__DIRECTIONS__: Which lines below contain "menuitem"? Pull them out.

[Stored data]
Content starts

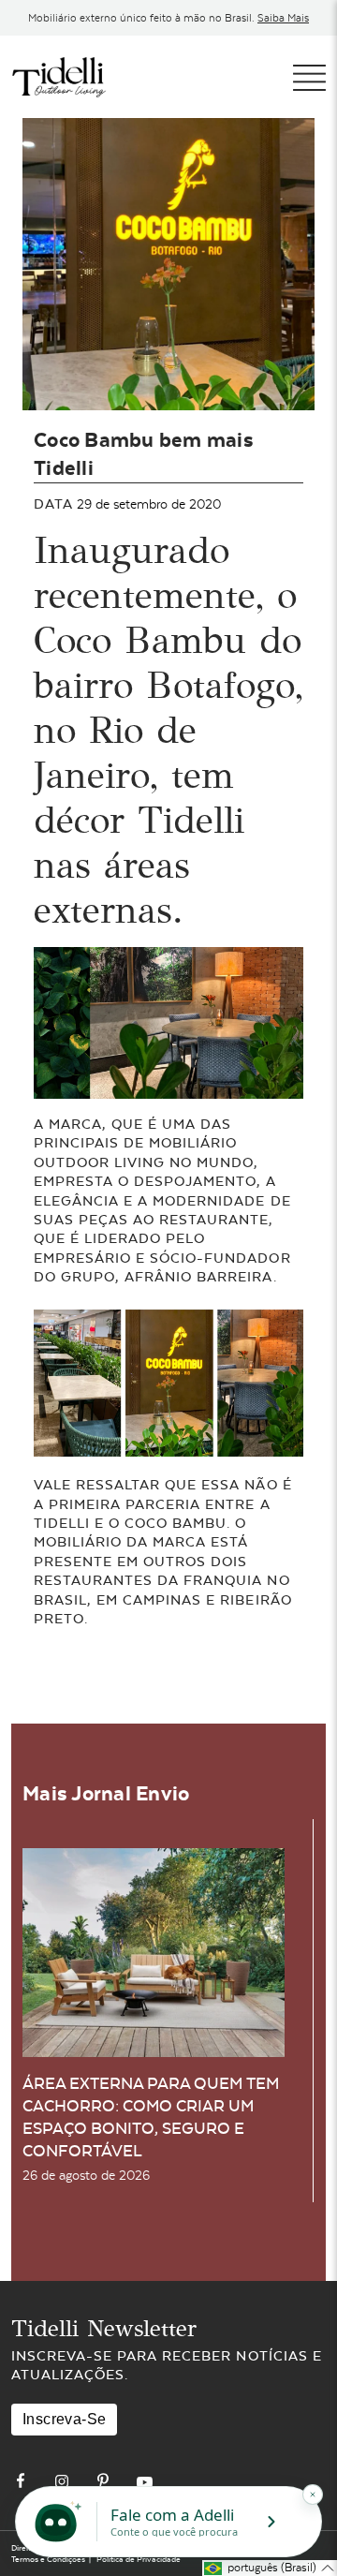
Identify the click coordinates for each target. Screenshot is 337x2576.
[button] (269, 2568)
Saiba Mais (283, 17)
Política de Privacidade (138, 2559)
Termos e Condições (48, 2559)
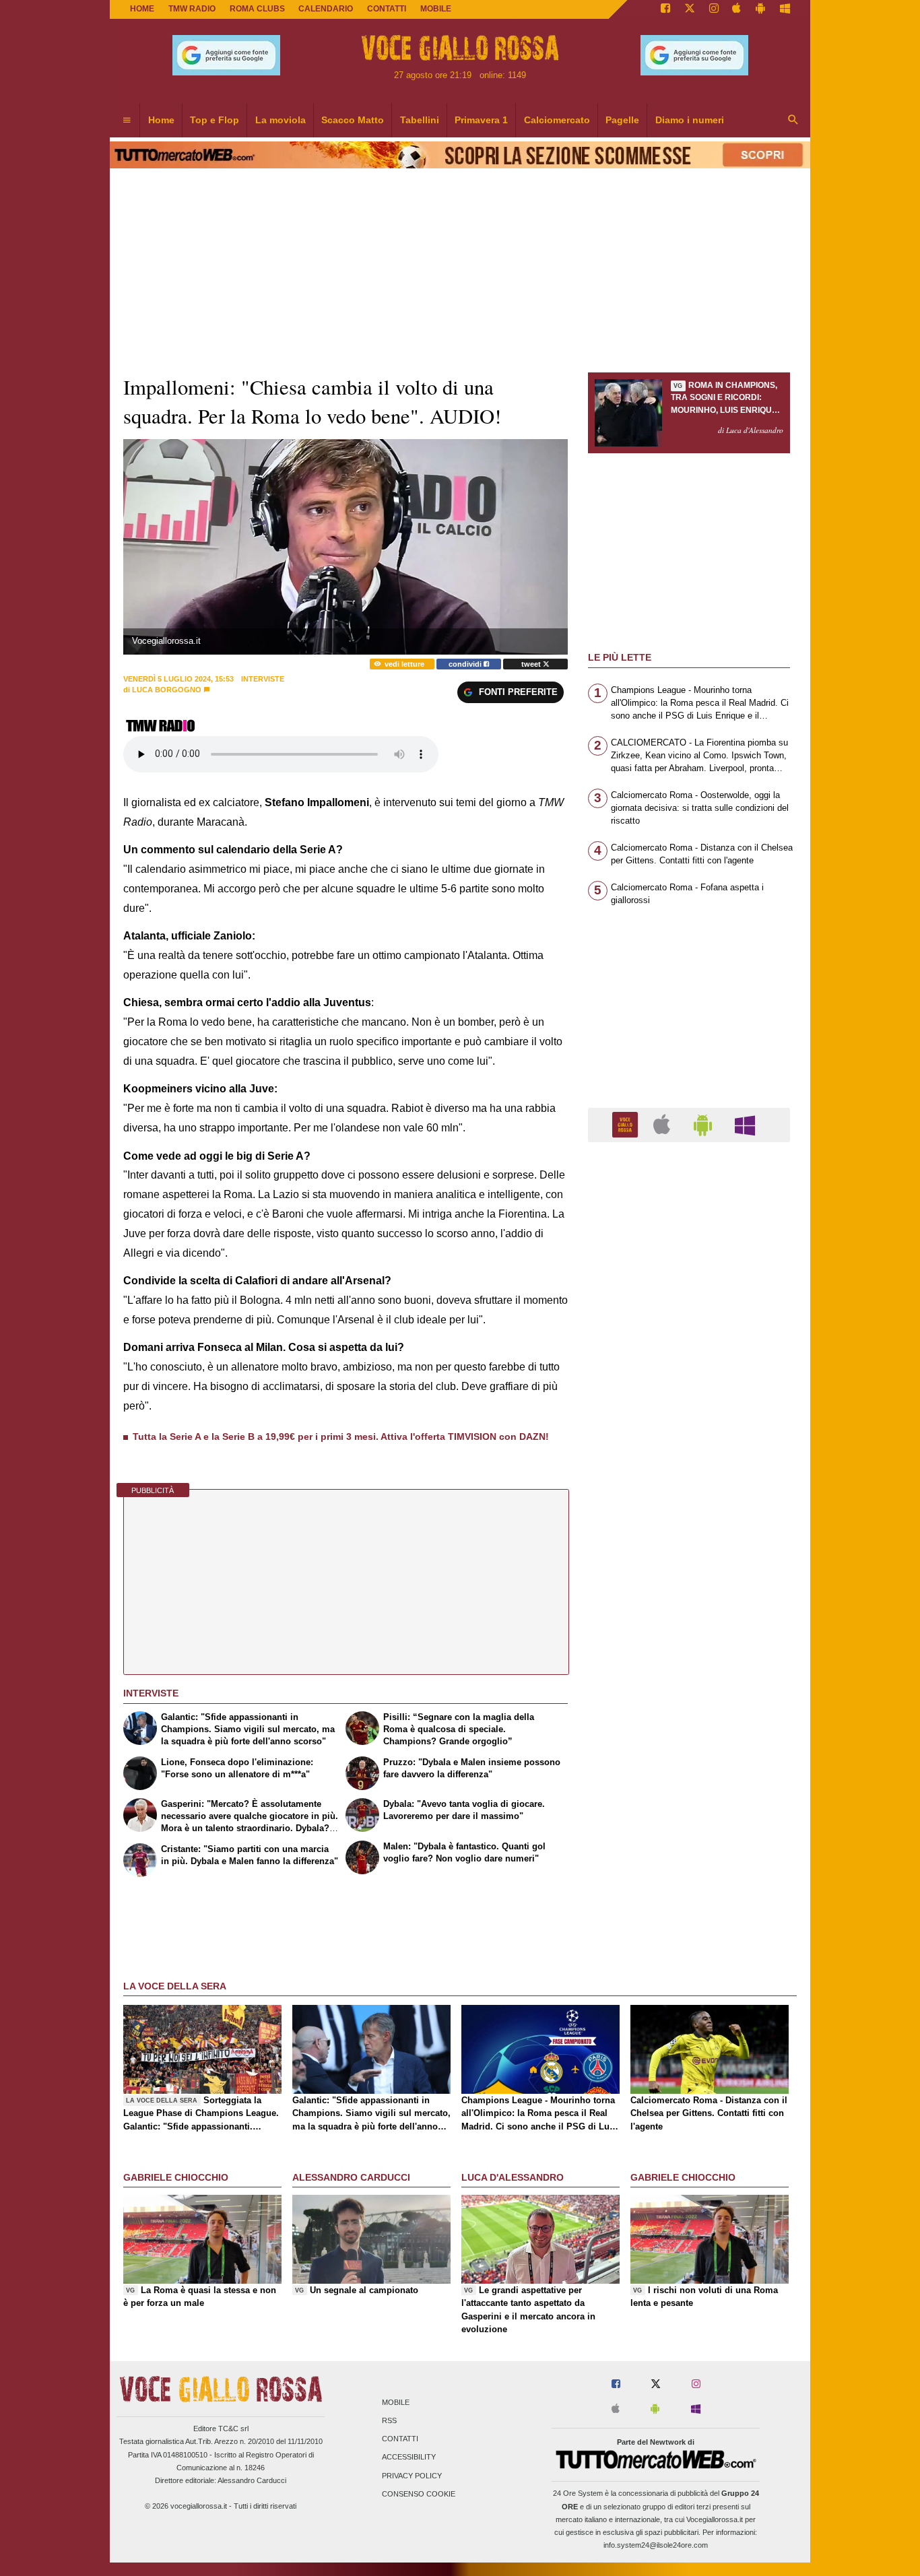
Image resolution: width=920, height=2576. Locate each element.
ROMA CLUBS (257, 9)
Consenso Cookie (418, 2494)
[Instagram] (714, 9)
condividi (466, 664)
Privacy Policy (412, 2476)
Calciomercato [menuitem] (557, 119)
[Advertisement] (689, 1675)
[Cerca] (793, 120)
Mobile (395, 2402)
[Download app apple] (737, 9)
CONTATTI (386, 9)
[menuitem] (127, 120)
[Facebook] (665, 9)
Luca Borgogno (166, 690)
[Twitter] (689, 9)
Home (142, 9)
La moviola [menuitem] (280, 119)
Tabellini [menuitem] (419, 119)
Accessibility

Content ends

__SOLUTION__:
Calciomercato [menuitem] (557, 119)
[menuitem] (127, 120)
La moviola [menuitem] (280, 119)
Tabellini [menuitem] (419, 119)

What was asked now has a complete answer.